The country’s economy – which currently ranks as the world’s sixteenth largest - grew 6.5 percent in 2011, and is expected to expand 6 percent this year.

Angel Gurria, secretary general of the OECD told CNBC that Indonesia needs to engage in a range of serious reforms across areas such as taxation and labor markets to remain on a high growth trajectory.

“It is a country that is growing at 6 percent, and is looking to grow at even higher rates. In order for that to be sustainable in the medium and long term, it requires a number of structural changes. We're no longer talking about macroeconomics,” Gurria said on Thursday.

These comments follow a report by consulting firm McKinsey last week, which said that the Southeast Asian economy is on track to become the world’s seventh largest by 2030, boosted by its soaring consumer demand. (Read More: Indonesia's Economy to Surpass Germany, UK by 2030: McKinsey)

Indonesia has enjoyed steady growth of 5 to 6.5 percent in recent years, helped by robust domestic consumption – driven by the country’s young and growing middle class population, alongside its vast natural resources. But, the OECD warns that the demographic dividend will fade over the next decade.

In terms of taxation, OECD points out that there is significant scope to raise government revenues by improving the tax system and administration.

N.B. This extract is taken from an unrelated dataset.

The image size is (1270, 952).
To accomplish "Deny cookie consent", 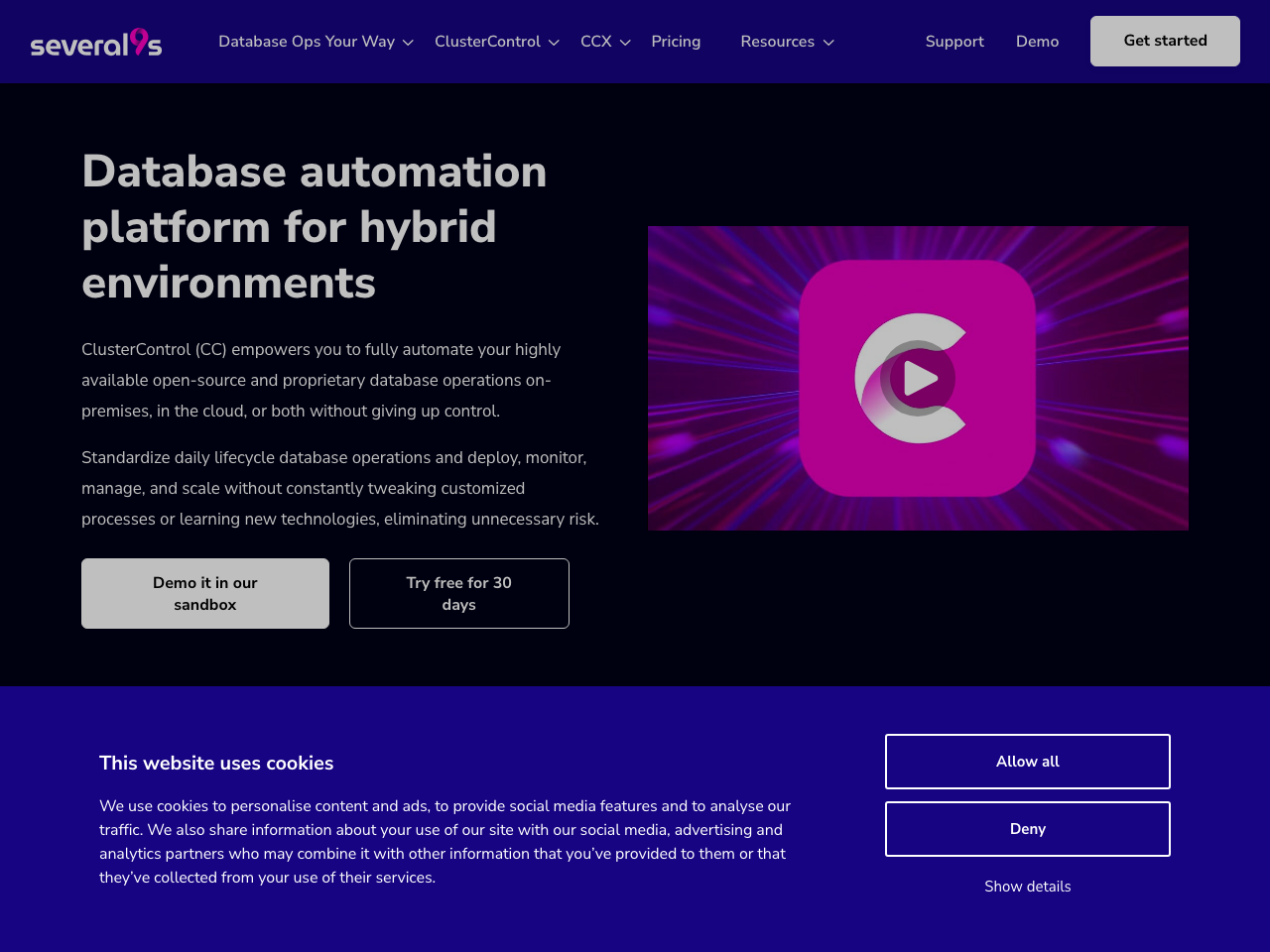I will (x=1027, y=828).
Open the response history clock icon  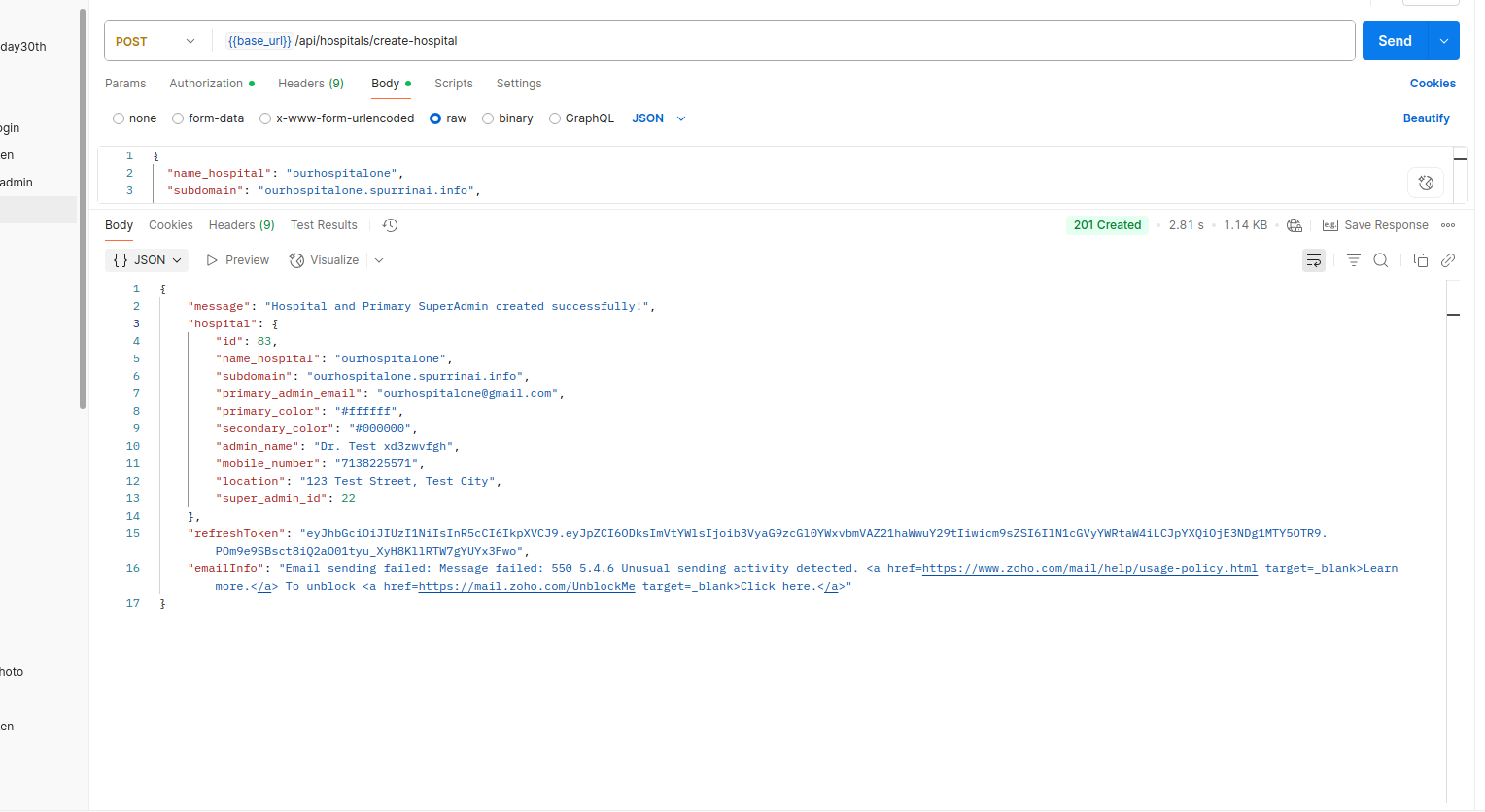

“Broadening tax bases and improving compliance, particularly by high income individuals, would make the system fairer. This should be achieved by allocating more audits where risks of underpayment are higher,” the organization said in a report released on Thursday.

In addition, Gurria noted that the government should work towards significantly cutting back its energy subsidies, which would free up resources for more pressing infrastructure and social spending needs.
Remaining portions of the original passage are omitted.